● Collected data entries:
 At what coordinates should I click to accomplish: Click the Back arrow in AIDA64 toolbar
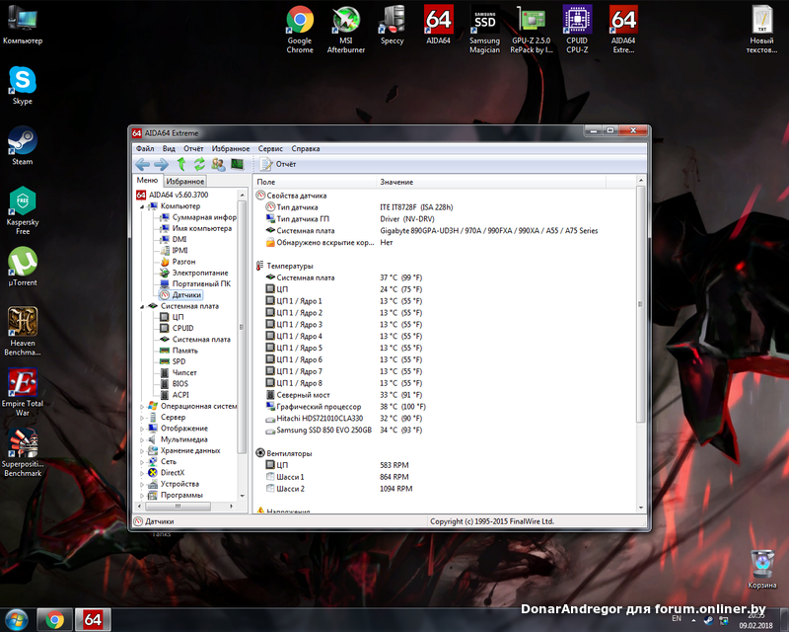(142, 164)
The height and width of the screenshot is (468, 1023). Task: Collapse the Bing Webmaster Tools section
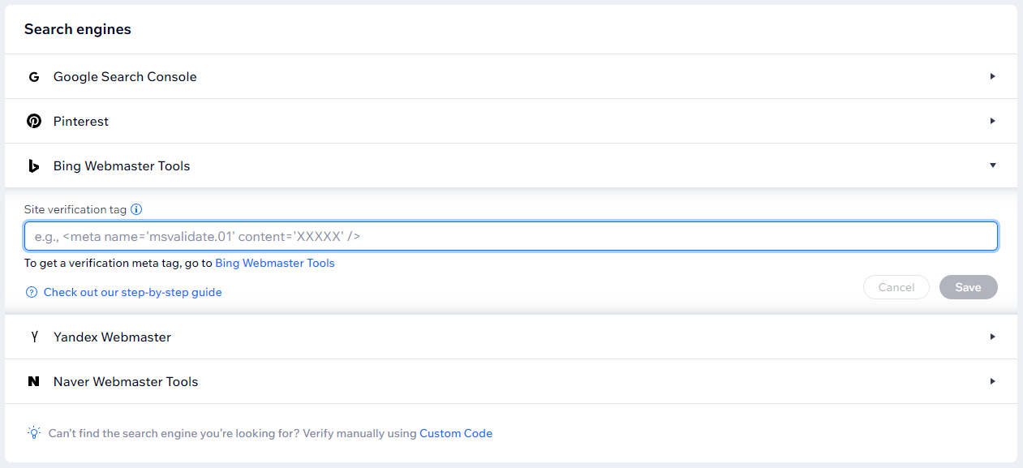pyautogui.click(x=992, y=165)
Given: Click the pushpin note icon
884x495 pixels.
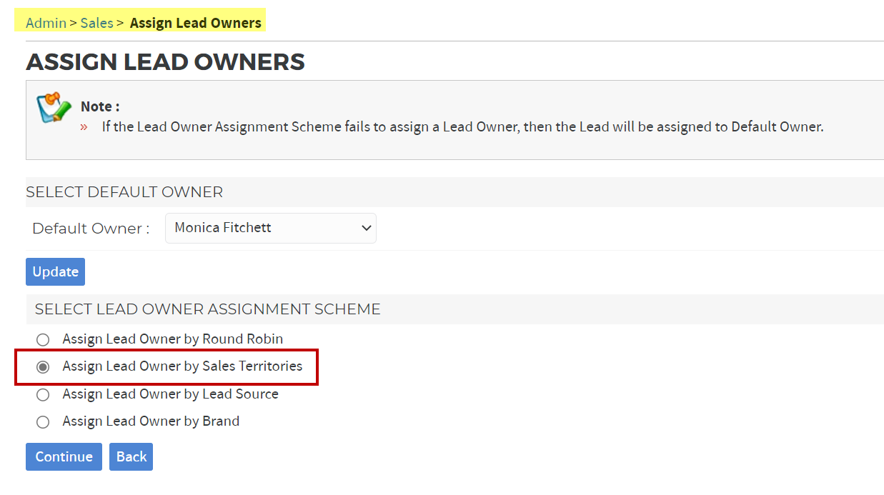Looking at the screenshot, I should (x=54, y=108).
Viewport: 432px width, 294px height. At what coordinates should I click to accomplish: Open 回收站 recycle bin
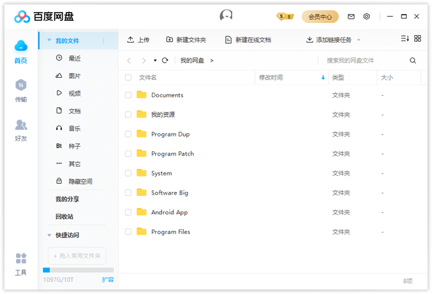(x=64, y=216)
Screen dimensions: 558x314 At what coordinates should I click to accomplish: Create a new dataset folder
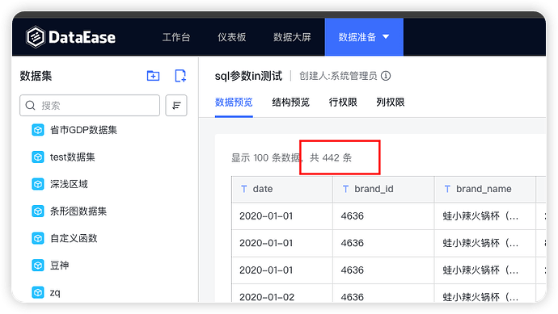point(153,76)
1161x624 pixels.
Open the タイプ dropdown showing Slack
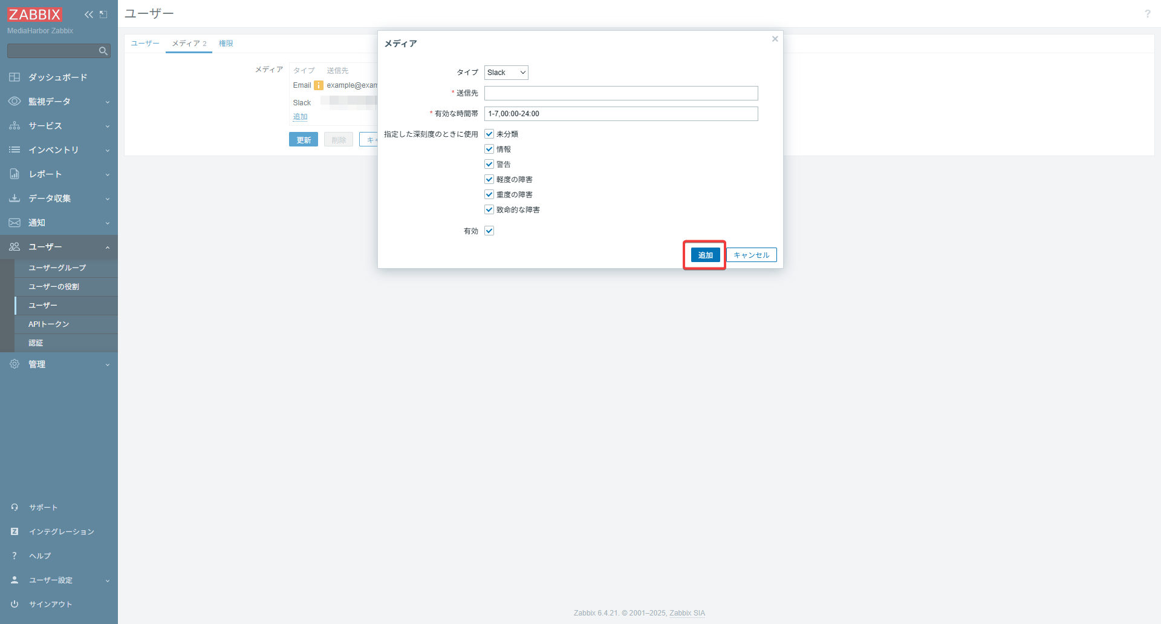pos(506,73)
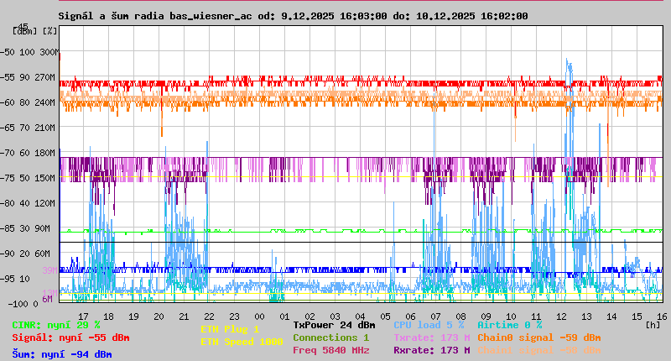
Task: Click the CINR legend entry in green
Action: tap(56, 325)
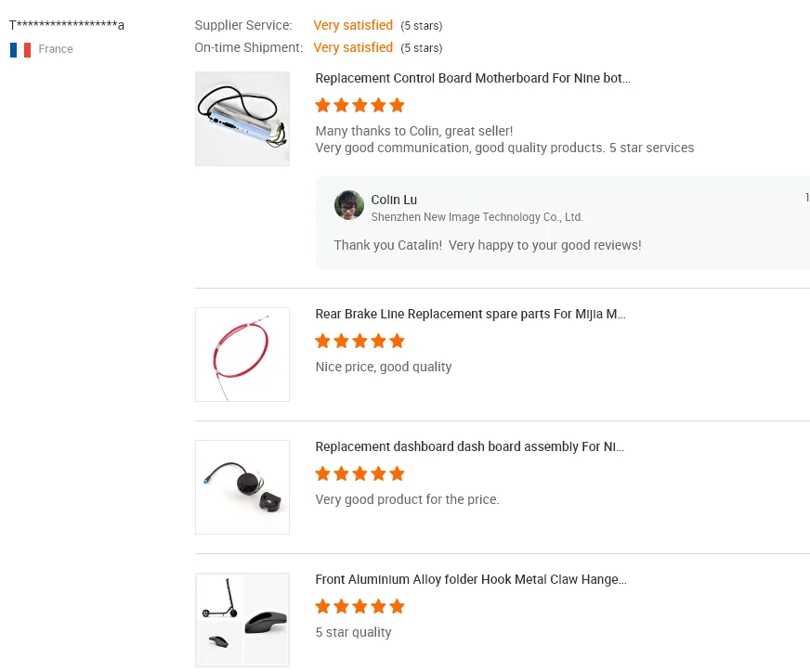This screenshot has width=810, height=672.
Task: Click the Replacement Control Board Motherboard title link
Action: tap(473, 79)
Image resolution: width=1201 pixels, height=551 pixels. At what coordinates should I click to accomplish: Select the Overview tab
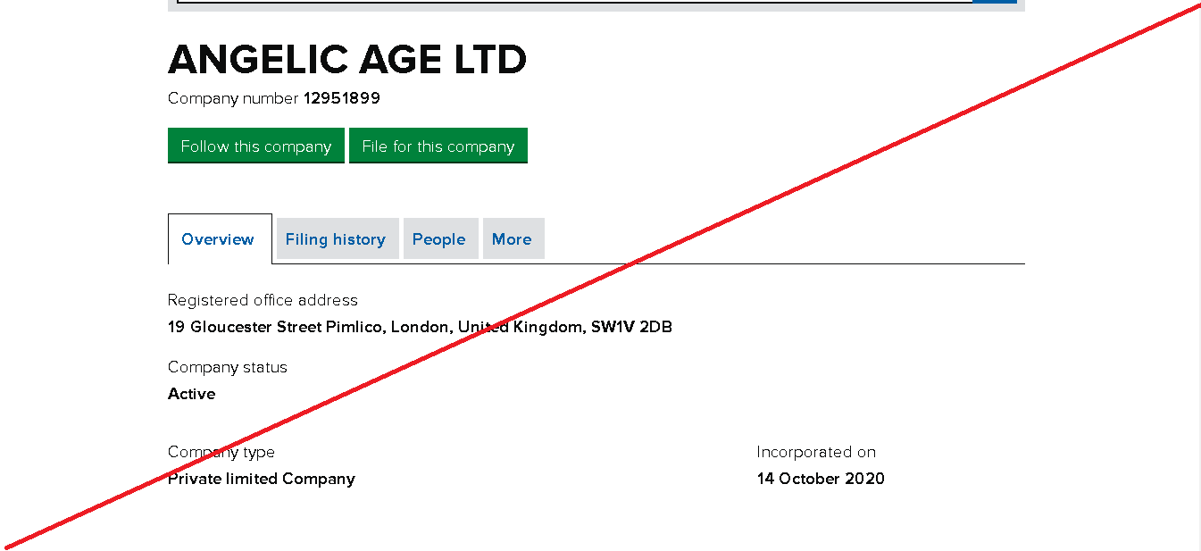(x=218, y=239)
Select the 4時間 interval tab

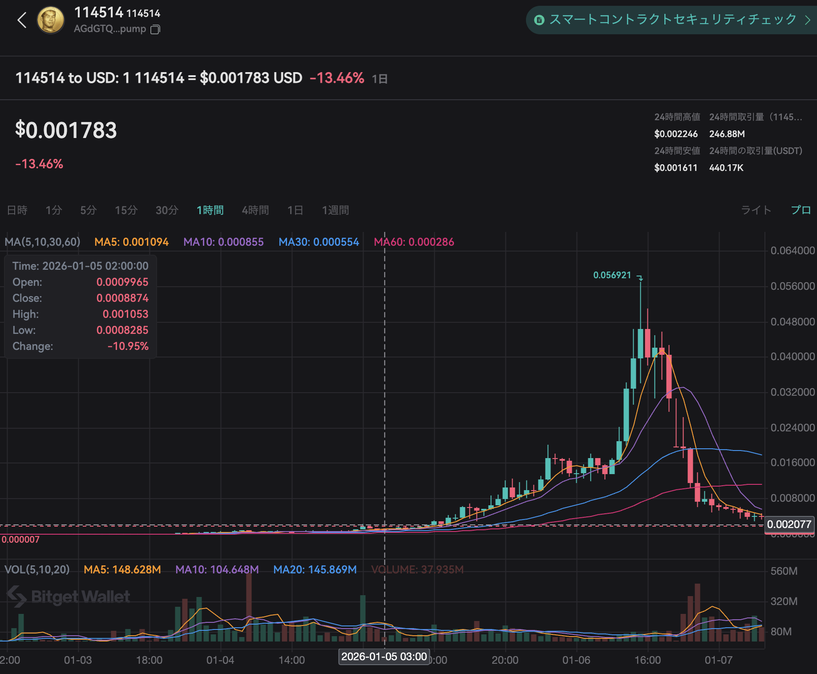coord(255,210)
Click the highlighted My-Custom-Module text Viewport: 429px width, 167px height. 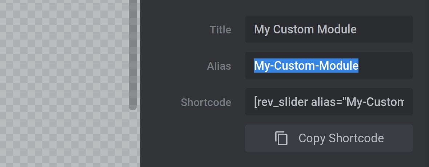pyautogui.click(x=306, y=66)
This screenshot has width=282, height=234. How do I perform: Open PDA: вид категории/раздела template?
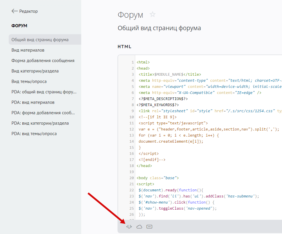[40, 123]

● REQUIREMENT: Reproduce the records exactly, starting with their first line and ending with the line that contains "Given: Click the pushpin note icon", though pictures should be dropped.

● ANSWER SPACE:
 At what coordinates should I click to accomplish: Click the Back arrow in AIDA64 toolbar
(142, 164)
The height and width of the screenshot is (468, 1023). Task: Collapse the Bing Webmaster Tools section
pyautogui.click(x=992, y=165)
Given: Click the pushpin note icon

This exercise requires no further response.